Le Tribunal de commerce de Compiègne, dans un jugement du 4 février 2026, a prononcé la liquidation judiciaire d’une société de transport Vtc. La procédure a été initiée par une requête du ministère public, après que le débiteur a été entendu en chambre du conseil. La question de droit portait sur la caractérisation de l’état de cessation des paiements et l’impossibilité manifeste d’un redressement. La solution retenue par le tribunal est l’ouverture d’une liquidation judiciaire avec une date de cessation des paiements fixée au 4 août 2024.
I. La caractérisation de l’état de cessation des paiements
Le tribunal fonde sa décision sur l’absence de coopération du dirigeant et le montant des dettes fiscales. Les motifs indiquent que “la société est débitrice de la somme de 658 633.00 euros vis-à-vis du PRS de l’Oise” (Motifs). Cette dette fiscale non apurée établit l’impossibilité de faire face au passif exigible avec l’actif disponible. La carence de la gérance, qui n’a fourni aucune information sur l’entreprise, aggrave cette situation. Le juge en déduit que l’état de cessation des paiements est pleinement caractérisé. La valeur de cette solution est de rappeler l’importance du passif fiscal comme élément déterminant. Sa portée est d’assouplir la preuve de la cessation des paiements en cas de silence du débiteur.

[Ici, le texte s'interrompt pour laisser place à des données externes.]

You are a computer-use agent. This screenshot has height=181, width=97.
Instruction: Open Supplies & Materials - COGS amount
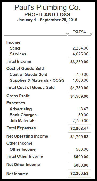[x=80, y=80]
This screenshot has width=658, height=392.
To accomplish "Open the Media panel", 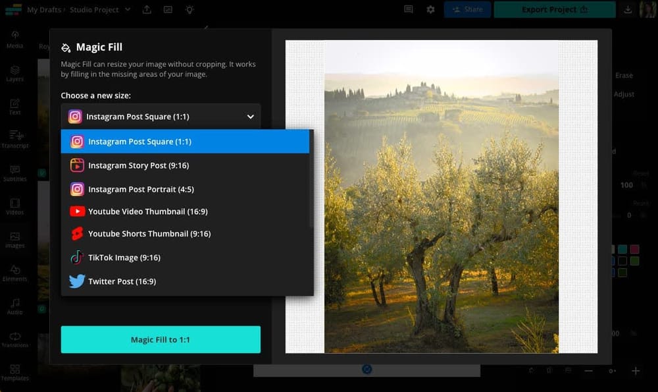I will pos(14,41).
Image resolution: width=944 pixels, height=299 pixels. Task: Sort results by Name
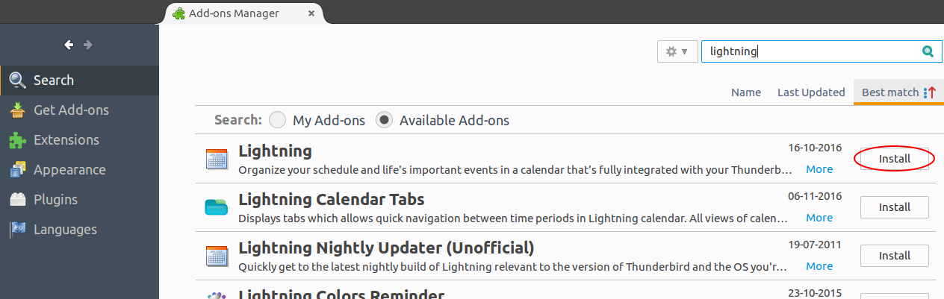click(746, 92)
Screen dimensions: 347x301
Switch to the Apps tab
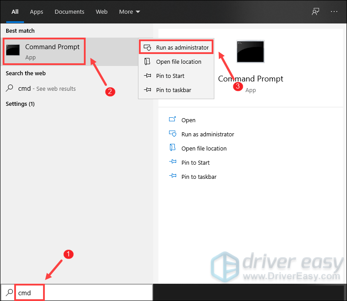36,12
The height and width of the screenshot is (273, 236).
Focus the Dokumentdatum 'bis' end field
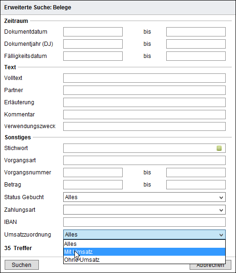(196, 32)

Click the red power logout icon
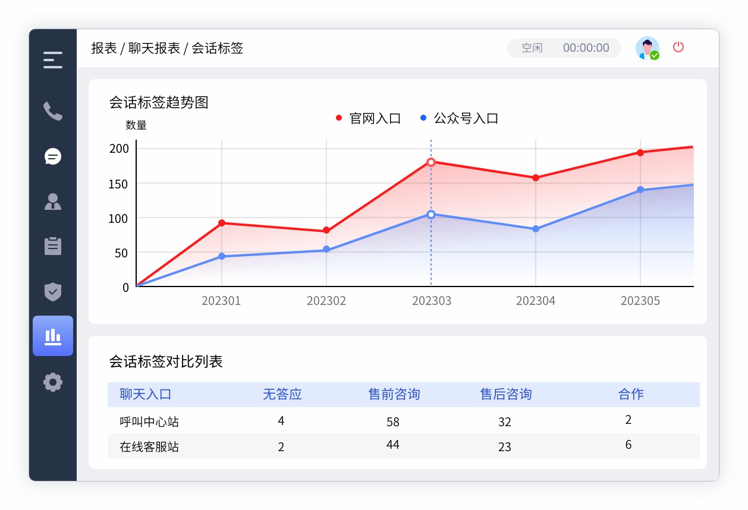[x=678, y=48]
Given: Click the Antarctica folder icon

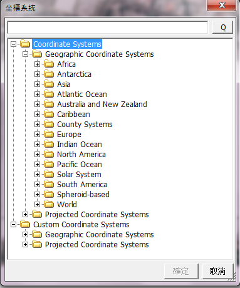Looking at the screenshot, I should [49, 74].
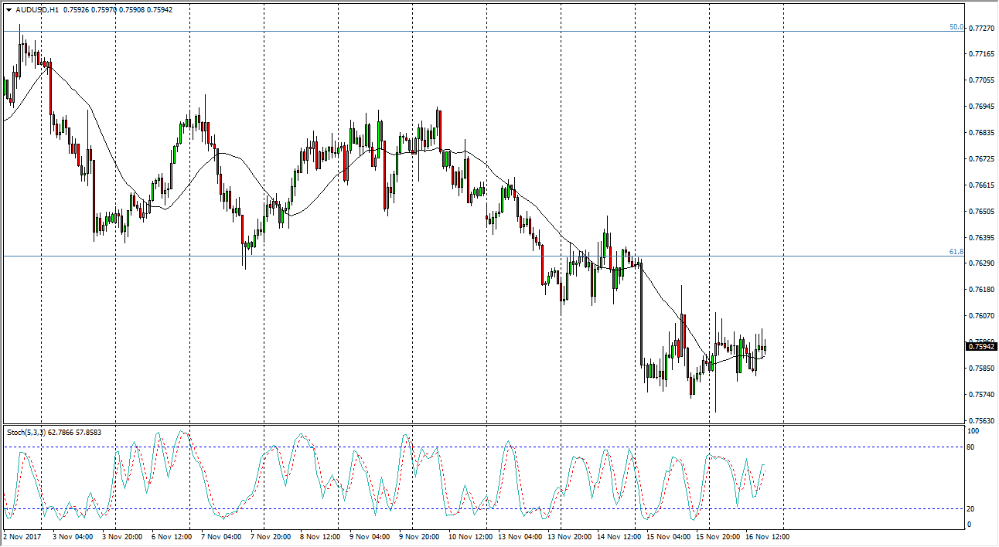The width and height of the screenshot is (999, 547).
Task: Click the 0.77270 price axis label
Action: pos(980,28)
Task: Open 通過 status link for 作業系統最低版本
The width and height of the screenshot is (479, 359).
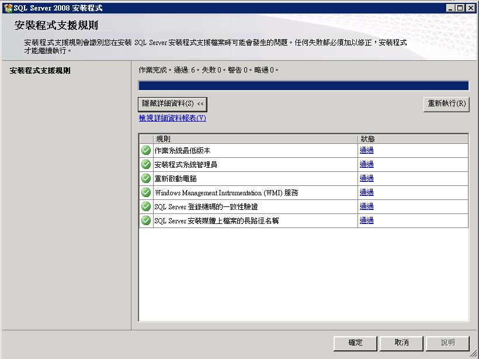Action: (367, 150)
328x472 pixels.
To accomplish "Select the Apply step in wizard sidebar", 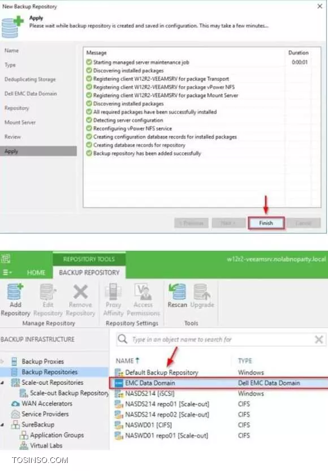I will coord(38,151).
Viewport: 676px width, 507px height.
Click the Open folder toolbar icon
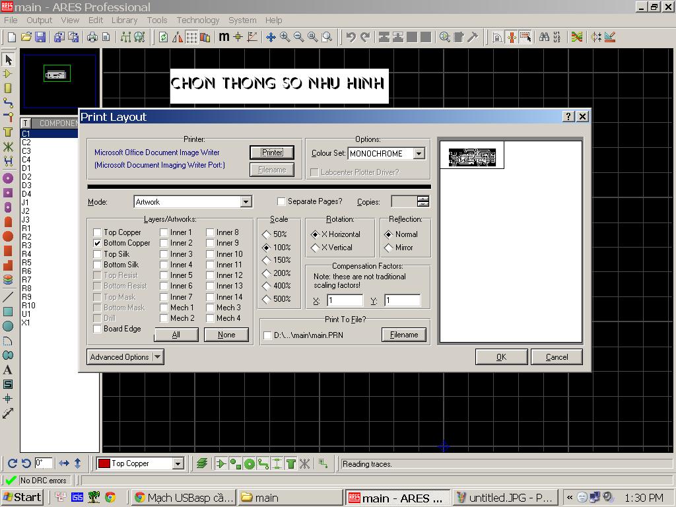[x=26, y=37]
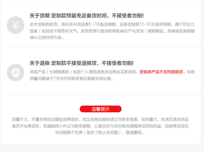Click the text line 确认交货时间为准

coord(47,38)
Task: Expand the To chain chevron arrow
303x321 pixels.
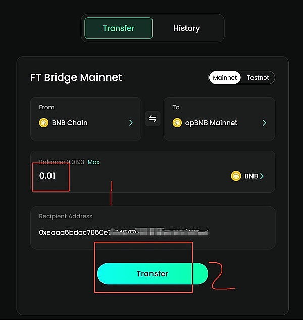Action: click(264, 123)
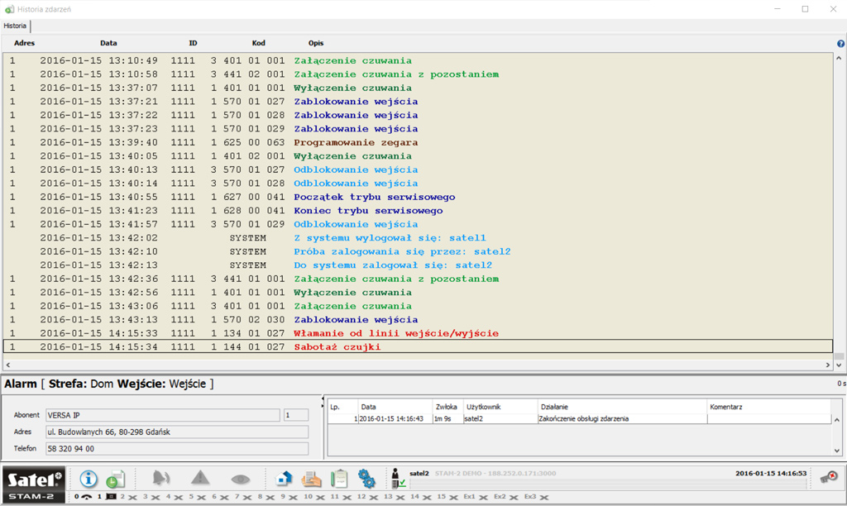Click the eye preview icon
The width and height of the screenshot is (847, 506).
pyautogui.click(x=240, y=479)
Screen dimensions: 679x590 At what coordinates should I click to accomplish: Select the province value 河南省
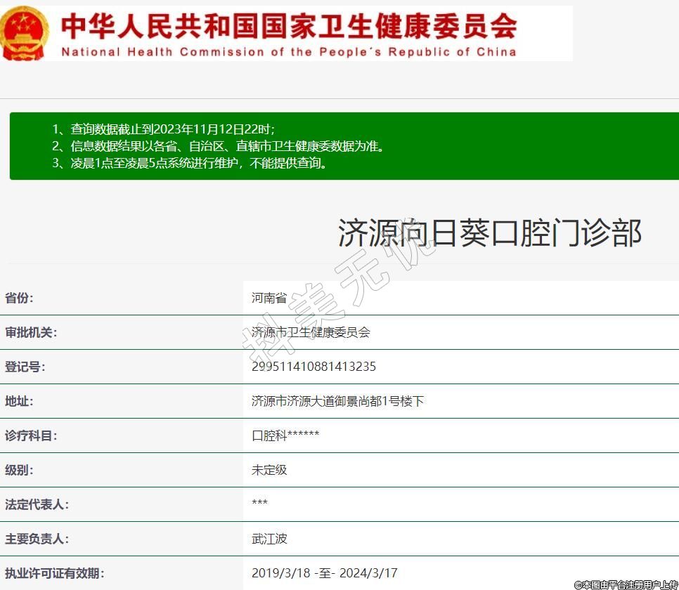269,298
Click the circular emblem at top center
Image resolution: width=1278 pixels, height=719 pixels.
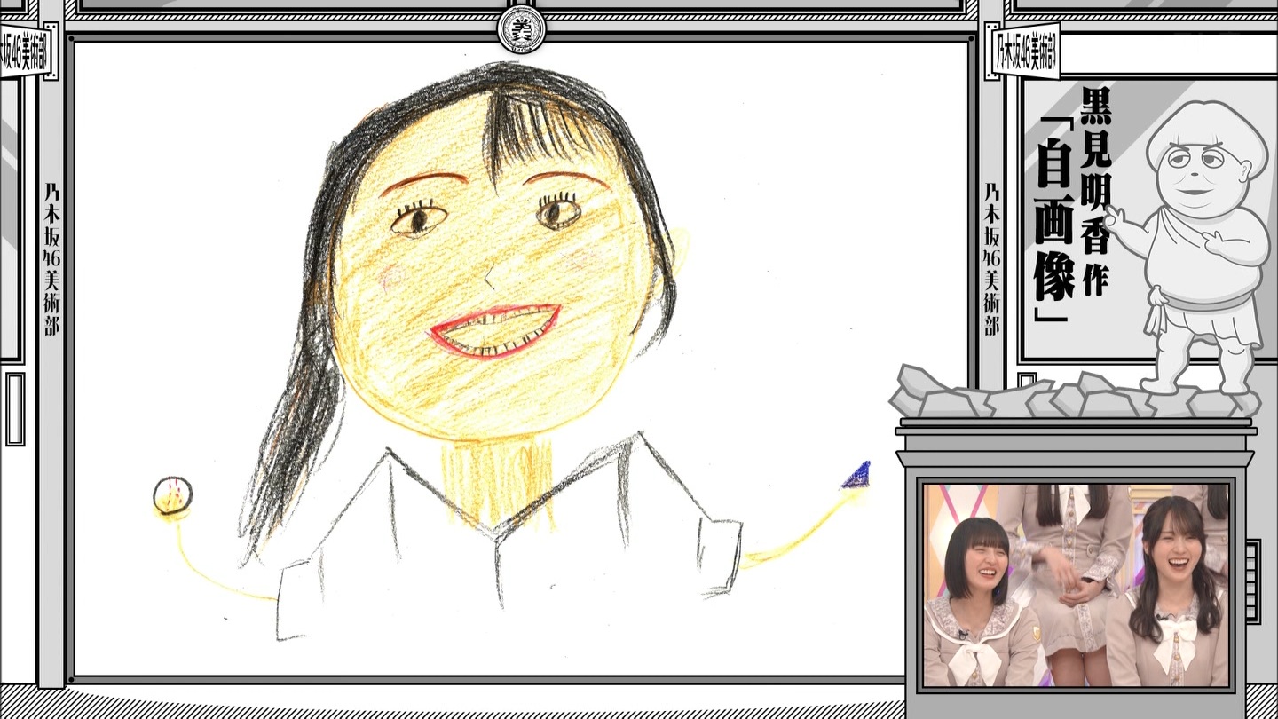(x=521, y=29)
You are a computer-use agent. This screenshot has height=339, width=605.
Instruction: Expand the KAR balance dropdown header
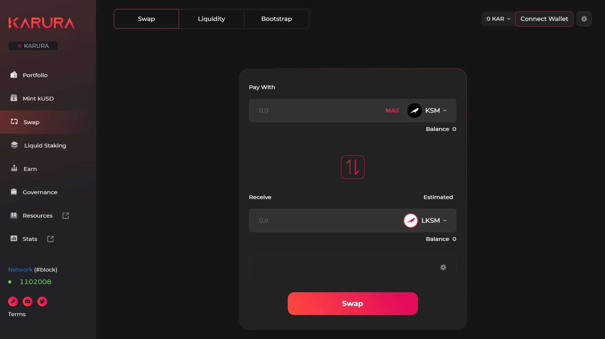click(497, 18)
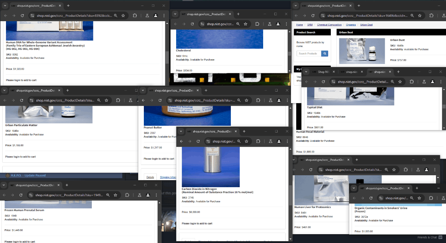Viewport: 446px width, 243px height.
Task: Click the Search Products input field
Action: 308,54
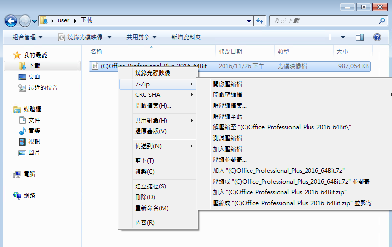Toggle the preview pane icon

[360, 37]
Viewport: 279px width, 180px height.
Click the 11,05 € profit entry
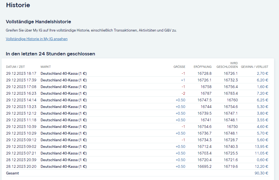(261, 153)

II. L’impossibilité manifeste de redressement
Le tribunal prononce la liquidation directe sans phase de redressement, constatant une impossibilité manifeste. Les motifs précisent que “son redressement est manifestement impossible” (Motifs). Cette impossibilité découle de l’absence totale d’informations sur la capacité de l’entreprise à se rétablir. Le rapport d’enquête n’a révélé aucun élément positif sur l’activité ou les perspectives économiques. La valeur de cette solution est d’écarter toute procédure de sauvegarde ou de redressement inutile. Sa portée est de renforcer le rôle du juge dans l’évaluation sommaire de la viabilité, même sans expertise comptable complète.